The gravitational force on a particle from an extended body is found by first dividing the body into units of differential mass $dm$ , each of which produces a differential force $d \vec F$ on the particle, and then integrating over all those units to find the sum of those forces:

\vec F_1 = \int d \vec F

13.3 - Gravitation Near Earth's Surface

The gravitational acceleration $a_g$ of a particle (of mass $m$ ) is due solely to the gravitational force acting on it. When the particle is at distance $r$ from the center of a uniform, spherical body of mass $M$ , the magnitude $F$ of the gravitational force on the particle can be found using Newton's Law of Gravitation. Thus, by Newton’s second law,

F_g = ma_g

and thus,

a_g = \frac{GM}{r^2}

Because Earth’s mass is not distributed uniformly, because the planet is not perfectly spherical, and because it rotates, the actual free-fall acceleration $\vec g$ of a particle near Earth differs slightly from the gravitational acceleration $\vec a_g$ , and the particle’s weight (equal to $mg$ ) differs (very slightly) from the magnitude of the gravitational force on it.

13.4 - Gravitation Inside Earth

A uniform shell of matter exerts no net gravitational force on a particle located inside it. Therefore, an object at the center of the earth would experience no net gravitational force, as all parts of the earth would be pulling on it equally.

INSTRUCTION
Continue the excerpt on gravitation, starting after its last sentence. The items after this point come from a different source than the text about gravitation.

INFORMATION GIVEN
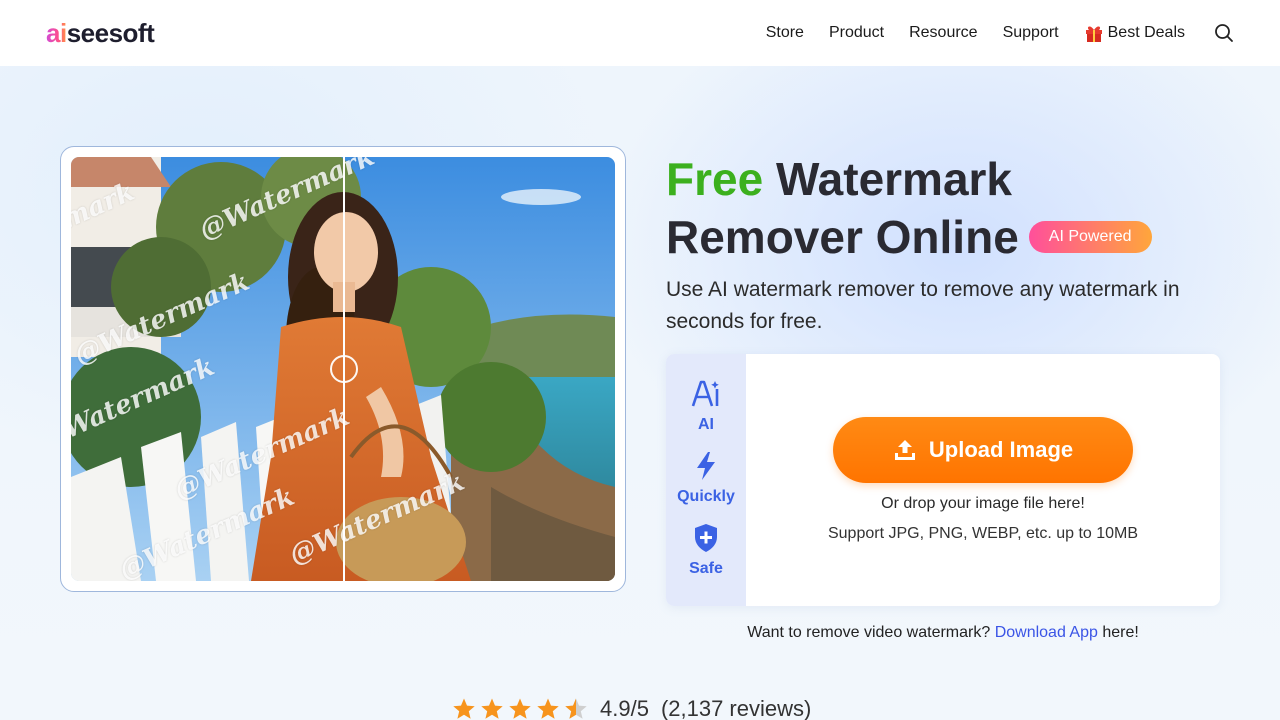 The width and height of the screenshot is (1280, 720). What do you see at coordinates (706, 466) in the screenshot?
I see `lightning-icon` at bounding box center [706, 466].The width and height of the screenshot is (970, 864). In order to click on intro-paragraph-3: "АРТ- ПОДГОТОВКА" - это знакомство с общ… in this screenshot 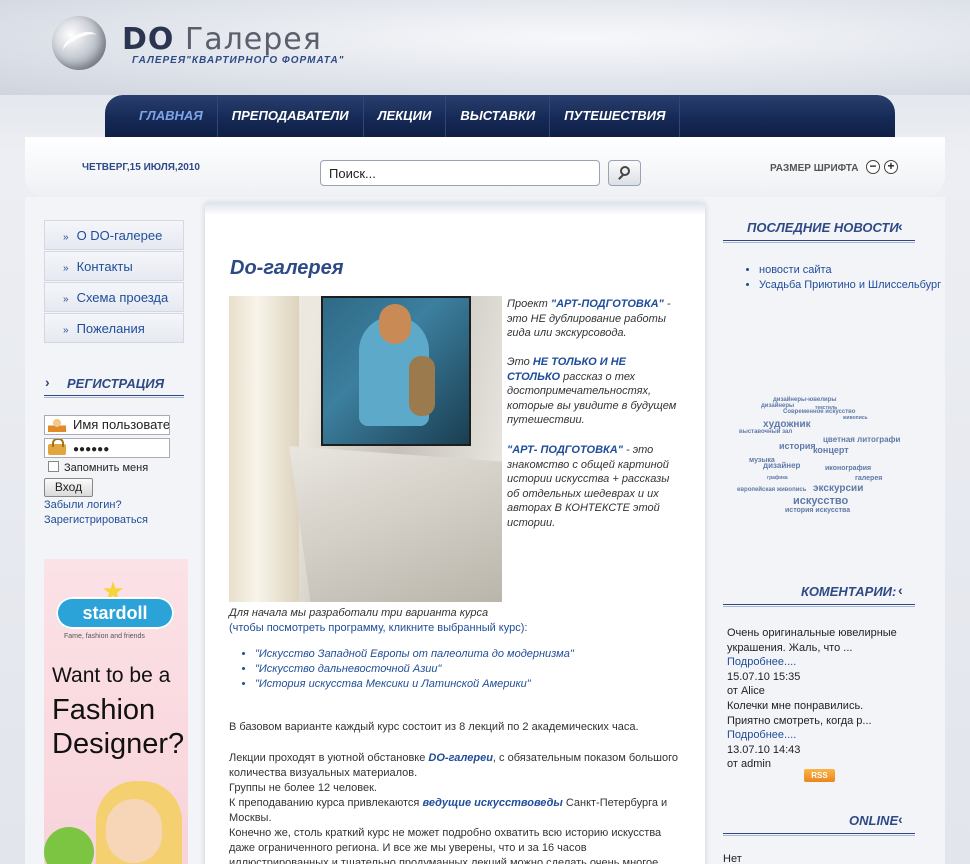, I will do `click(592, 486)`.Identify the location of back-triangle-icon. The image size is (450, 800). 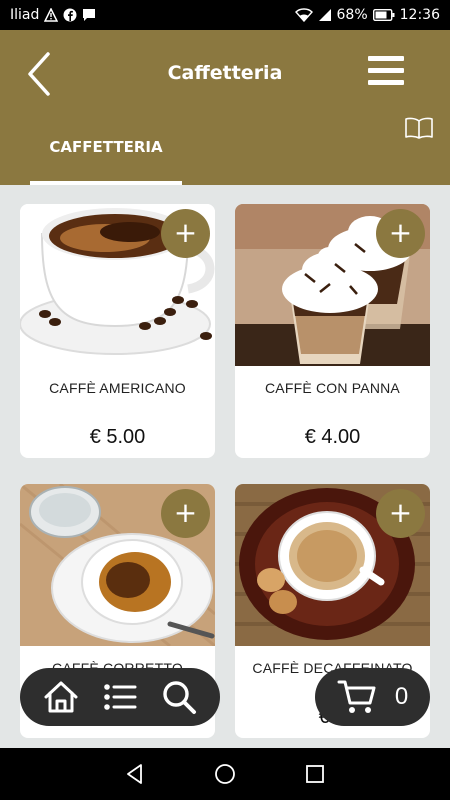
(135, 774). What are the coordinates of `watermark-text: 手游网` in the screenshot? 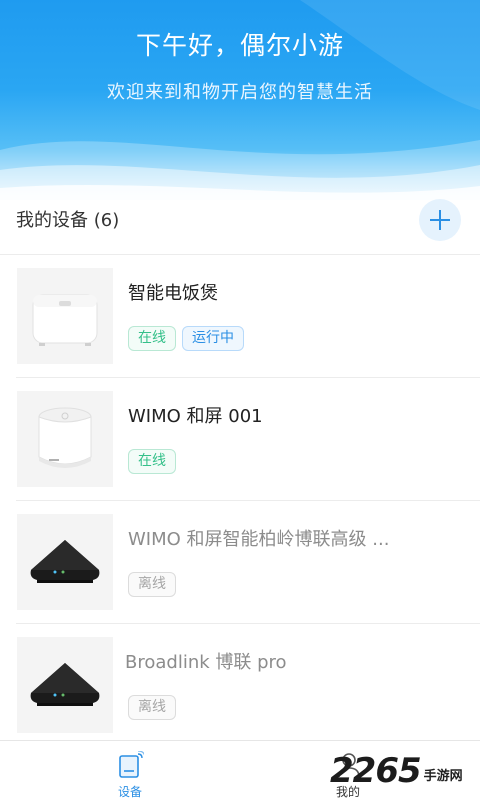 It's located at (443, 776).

* * *

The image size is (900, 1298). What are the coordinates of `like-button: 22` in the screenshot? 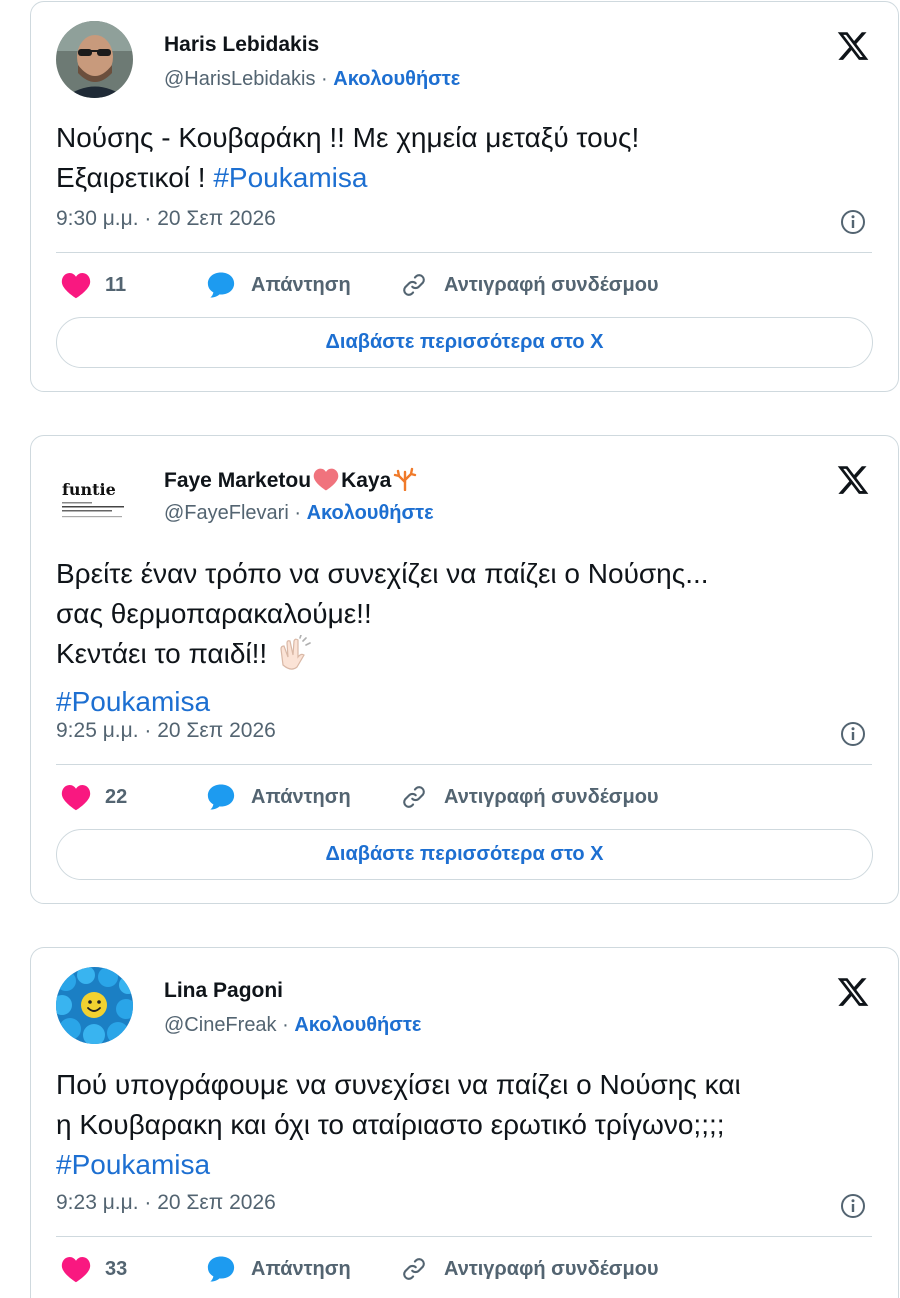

---

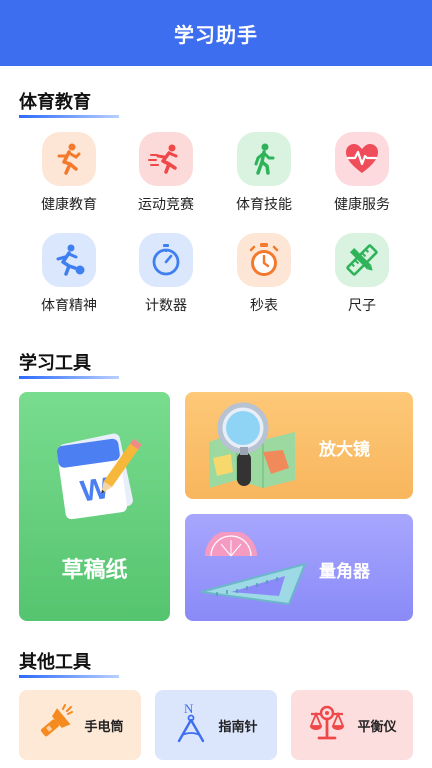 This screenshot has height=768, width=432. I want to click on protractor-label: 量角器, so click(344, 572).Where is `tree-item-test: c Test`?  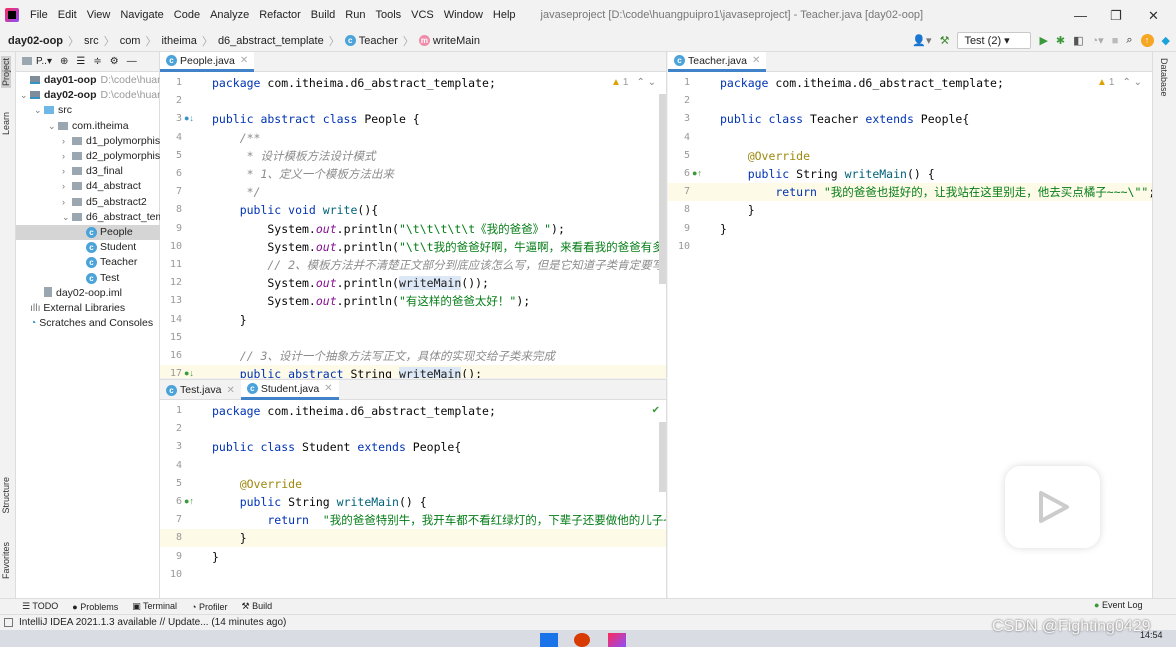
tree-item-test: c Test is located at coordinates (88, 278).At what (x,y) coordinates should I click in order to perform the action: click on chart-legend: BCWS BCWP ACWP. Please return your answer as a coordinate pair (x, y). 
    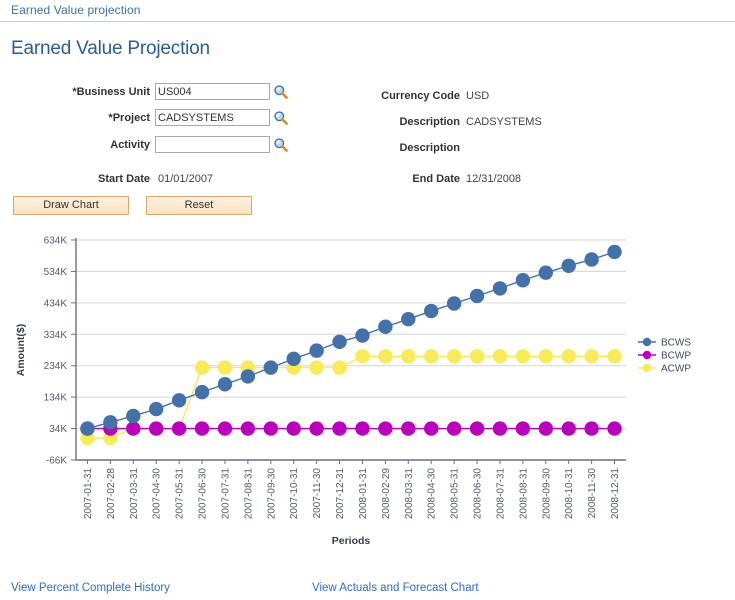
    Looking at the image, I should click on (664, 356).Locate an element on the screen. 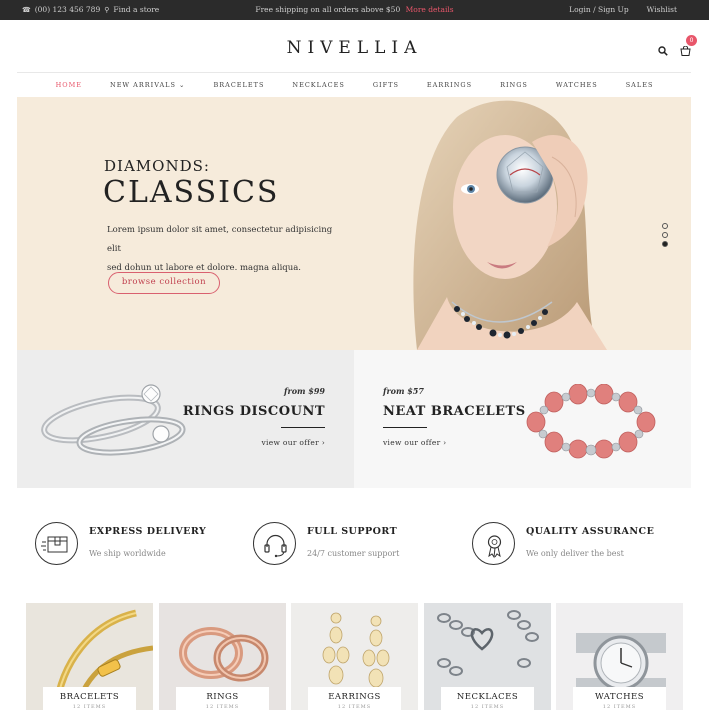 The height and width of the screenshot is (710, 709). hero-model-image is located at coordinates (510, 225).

EXERCISE RESULT
The gravitational force on a particle inside a uniform solid sphere, at a distance $r$ from the center, is due only to mass $M_{ins}$ in an “inside sphere” with that radius $r$ :

M_{ins} = \frac{4}{3} \pi r^3 \rho = \frac{M}{R^3}r^3

where $\rho$ is the solid sphere's density, $R$ is its radius, and $M$ is its mass. We can assign this inside mass to be that of a particle at the center of the solid sphere and then apply Newton’s law of gravitation for particles. We find that the magnitude of the force acting on mass $m$ is:

F = \frac{GmM}{R^3}r

13.5 - Gravitational Potential Energy

The gravitational potential energy $U(r)$ of a system of two particles, with masses $M$ and $m$ and separated by a distance $r$ , is the negative of the work that would be done by the gravitational force of either particle acting on the other if the separation between the particles were changed from infinite (very large) to $r$ . This energy is the gravitational potential energy:

U = -\frac{GMm}{r}

Systems of Several Particles

If a system contains more than two particles, its total gravitational potential energy $U$ is the sum of the terms representing the potential energies of all the pairs. Here's an example for three particles, with masses $m_1$ , $m_2$ , and $m_3$ :

U = -(\frac{Gm_1m_2}{r_{12}}+\frac{Gm_1m_3}{r_{13}}+\frac{Gm_2m_3}{r_{23}})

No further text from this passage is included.